_WHAT TO WORK ON_
Once you find the line with "Click the Select language header title" in the listing below, please repeat it and every later line exactly, through the last one, without pictures.
───
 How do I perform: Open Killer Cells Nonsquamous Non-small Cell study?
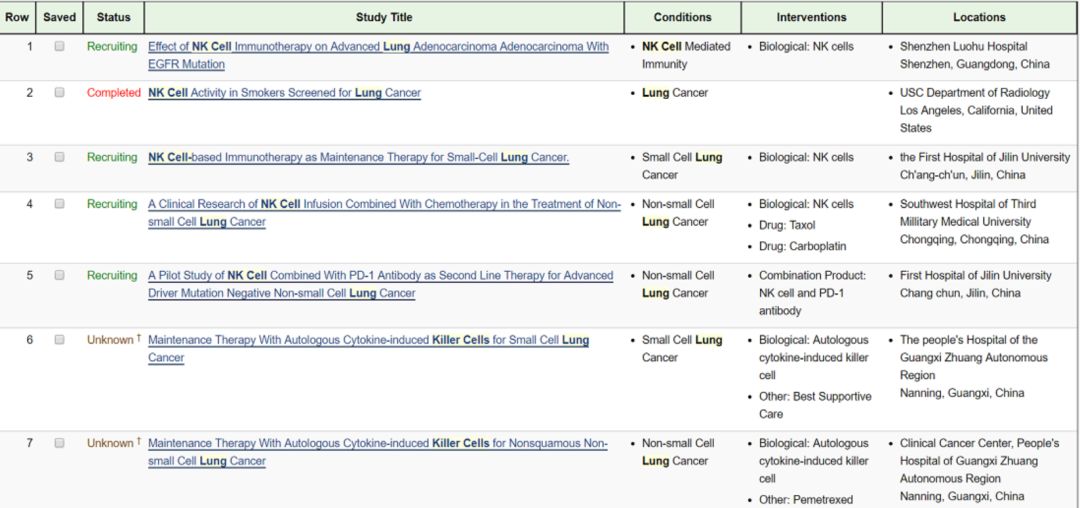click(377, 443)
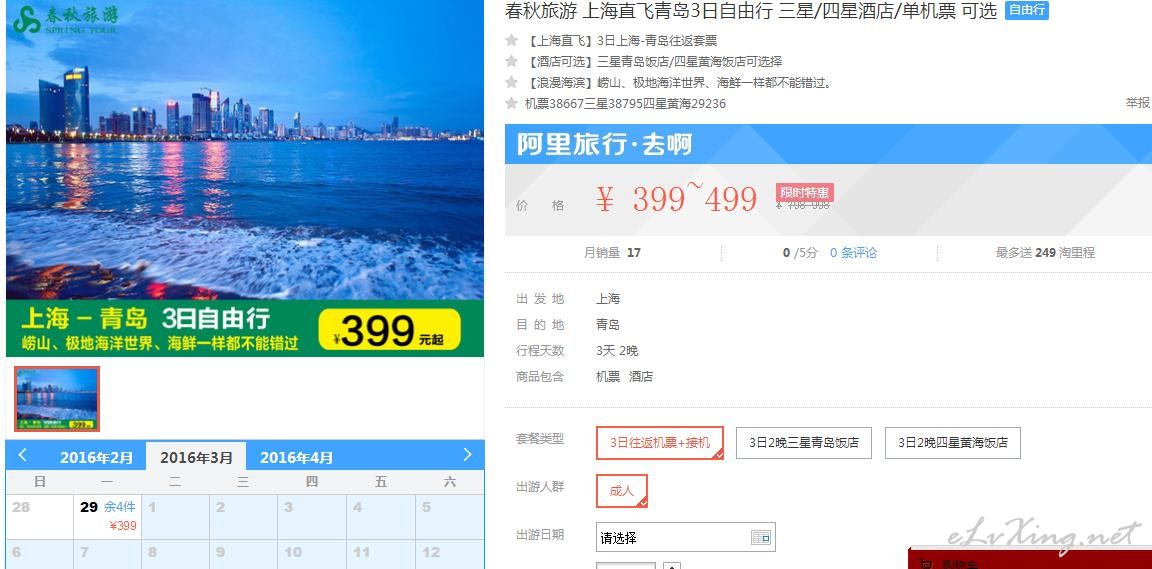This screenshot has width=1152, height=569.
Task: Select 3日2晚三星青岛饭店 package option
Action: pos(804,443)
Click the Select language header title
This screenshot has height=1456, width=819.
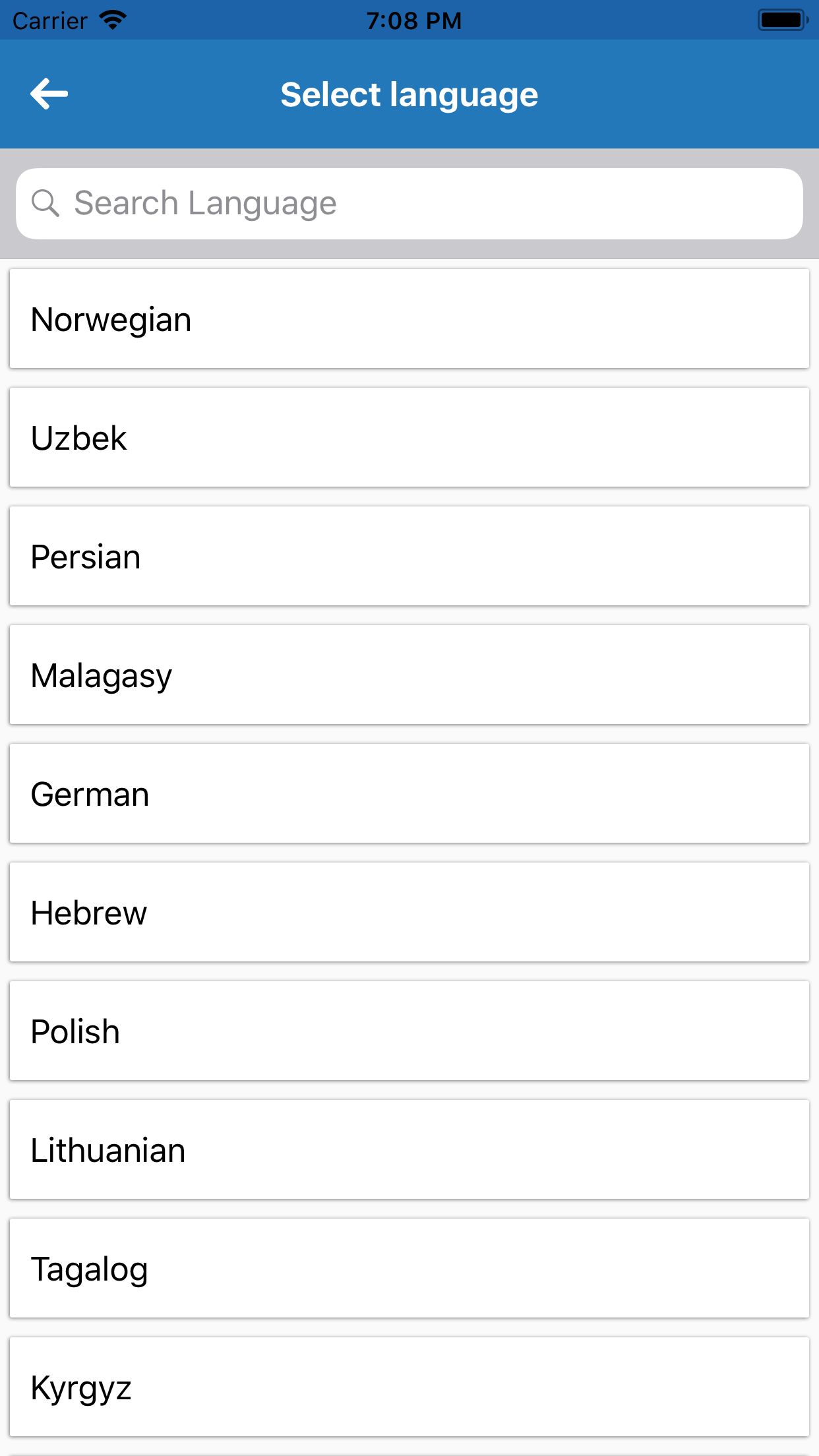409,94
───
_ANSWER SECTION_
Click the Select language header title
This screenshot has height=1456, width=819.
409,94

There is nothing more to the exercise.